Beating my head against the threaded runtime some more. I can reproduce one of the hangs consistently by running 1000 git annex add commands in a loop. It hangs around 1% of the time, reading from git cat-file.

Interestingly, git cat-file is not yet running at this point -- git-annex has forked a child process, but the child has not yet exec'd it. Stracing the child git-annex, I see it stuck in a futex. Adding tracing, I see the child never manages to run any code at all.

This really looks like the problem is once again in MissingH, which uses forkProcess. Which happens to come with a big warning about being very unsafe, in very subtle ways. Looking at the C code that the newer process library uses when sparning a pipe to a process, it messes around with lots of things; blocking signals, stopping a timer, etc. Hundreds of lines of C code to safely start a child process, all doing things that MissingH omits.

That's the second time I've seemingly isolated a hang in the GHC threaded runtime to MissingH.

And so I've started converting git-annex to use the new process library, for running all its external commands. John Goerzen had mentioned process to me once before when I found a nasty bug in MissingH, as the cool new thing that would probably eliminate the System.Cmd.Utils part of MissingH, but I'd not otherwise heard much about it. (It also seems to have the benefit of supporting Windows.)

This is a big change and it's early days, but each time I see a hang, I'm converting the code to use process, and so far the hangs have just gone away when I do that.


Hours later... I've converted all of git-annex to use process.

In the er, process, the --debug switch stopped printing all the commands it runs. I may try to restore that later.

I've not tested everything, but the test suite passes, even when using the threaded runtime. MILESTONE

Looking forward to getting out of these weeds and back to useful work..
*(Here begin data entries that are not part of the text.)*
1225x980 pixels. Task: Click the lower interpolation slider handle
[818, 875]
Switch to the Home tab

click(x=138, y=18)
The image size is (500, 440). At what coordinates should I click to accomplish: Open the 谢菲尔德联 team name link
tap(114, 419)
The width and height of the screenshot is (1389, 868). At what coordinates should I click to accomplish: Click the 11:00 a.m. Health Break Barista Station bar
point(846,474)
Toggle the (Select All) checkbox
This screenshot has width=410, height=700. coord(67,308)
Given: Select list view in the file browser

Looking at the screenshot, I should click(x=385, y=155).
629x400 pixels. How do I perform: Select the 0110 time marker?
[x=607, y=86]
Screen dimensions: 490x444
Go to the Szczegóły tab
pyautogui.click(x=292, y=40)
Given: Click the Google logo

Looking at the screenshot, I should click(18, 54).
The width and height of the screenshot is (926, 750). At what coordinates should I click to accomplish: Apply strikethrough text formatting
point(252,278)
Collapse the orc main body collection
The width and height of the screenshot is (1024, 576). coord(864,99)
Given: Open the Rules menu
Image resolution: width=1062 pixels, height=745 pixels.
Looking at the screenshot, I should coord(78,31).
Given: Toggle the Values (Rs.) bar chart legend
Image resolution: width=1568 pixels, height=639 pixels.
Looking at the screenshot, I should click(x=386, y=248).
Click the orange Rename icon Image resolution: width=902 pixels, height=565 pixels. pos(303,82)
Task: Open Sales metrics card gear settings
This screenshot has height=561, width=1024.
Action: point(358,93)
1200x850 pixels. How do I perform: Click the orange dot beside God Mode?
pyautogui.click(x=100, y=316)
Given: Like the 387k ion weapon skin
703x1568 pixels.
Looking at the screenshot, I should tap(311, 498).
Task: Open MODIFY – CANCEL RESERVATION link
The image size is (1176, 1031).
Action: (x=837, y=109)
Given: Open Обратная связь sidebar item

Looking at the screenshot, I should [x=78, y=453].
Hours later yet.... The assistant branch in git now uses the threaded runtime. It works beautifully, using proper threads to run file transfers in.

That should fix the problem I was seeing on OSX yesterday. Too tired to test it now.

--

Amazingly, all the assistant's own dozen or so threads and thread synch variables etc all work great under the threaded runtime. I had assumed I'd see yet more concurrency problems there when switching to it, but it all looks good. (Or whatever problems there are are subtle ones?)

I'm very relieved. The threaded logjam is broken! I had been getting increasingly worried that not having the threaded runtime available would make it very difficult to make the assistant perform really well, and cause problems with the webapp, perhaps preventing me from using Yesod.

Now it looks like smooth sailing ahead. Still some hard problems, but it feels like with inotify and kqueue and the threaded runtime all dealt with, the really hard infrastructure-level problems are behind me.